機械保全技能士は電気工事士や電気主任技術者のように、業務独占資格や必置資格ではないため、資格そのものには需要がありません。
だから機械保全技能士をキーワードに求人を探しても、ほとんど見つかりません。
では、せっかく苦労して合格した機械保全技能士をどうやって転職に活かせばいいでしょうか?
それは、機械保全技能士の肩書ではなく、能力を必要としている求人を見つけて応募することです。
具体的には設備保全や生産技術の求人で、機械保全技能士のスキルを必要とする求人がかなりの件数あります。
そんな求人の中から、あなたのキャリアが活かせる求人、これから先やってみたい仕事を見つけるのです。
私自身、半導体工場で設備保全や生産技術の仕事に20年間関わっていました。エンジニアの採用や育成も担当しました。

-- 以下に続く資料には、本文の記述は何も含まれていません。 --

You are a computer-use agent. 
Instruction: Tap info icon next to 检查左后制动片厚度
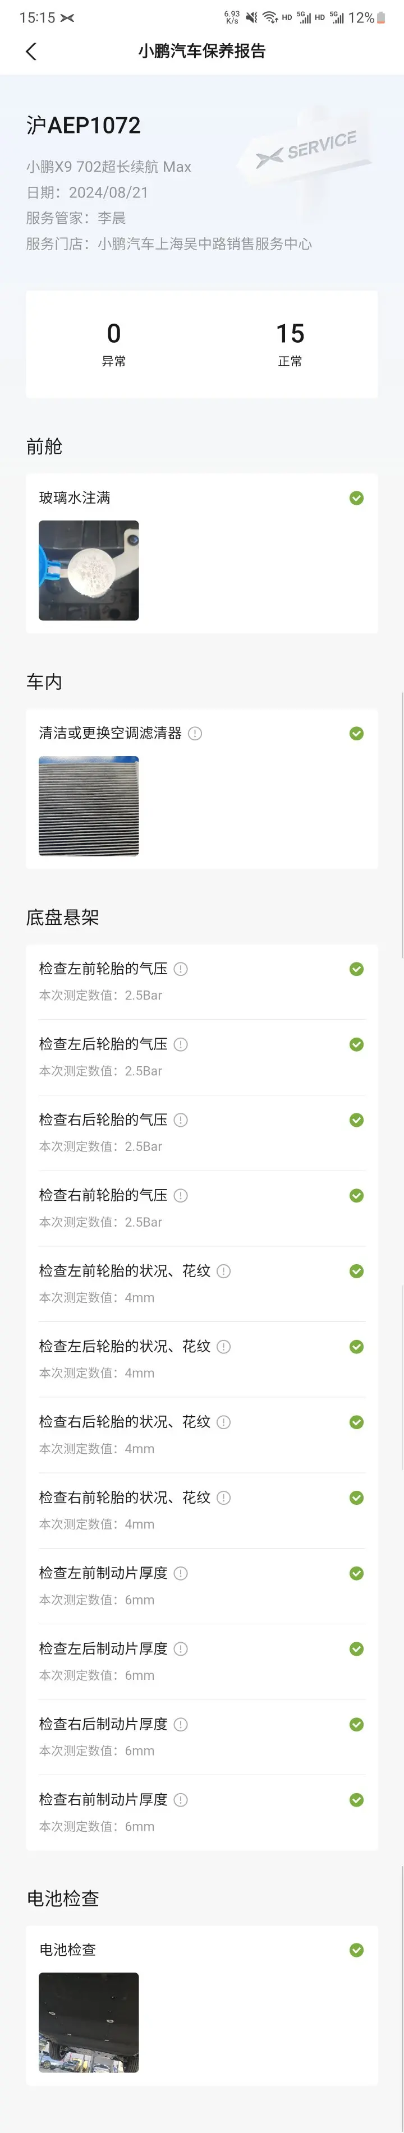[x=181, y=1649]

そして部下の中には機械保全技能士が何人かいました。例外なく、彼らは保全エンジニアとして優秀でした。
こうした私の経験もまじえて、機械保全技能士の資格を活かせる転職エージェントを紹介します。
なお、これから機械保全技能士の検定を受ける人は、こちらの記事を参考にしてください。
機械保全技能士が活かせる、おすすめの転職エージェント5選
機械保全技能士の資格を活かす転職には、転職エージェントの利用をおすすめします。
それには理由があります。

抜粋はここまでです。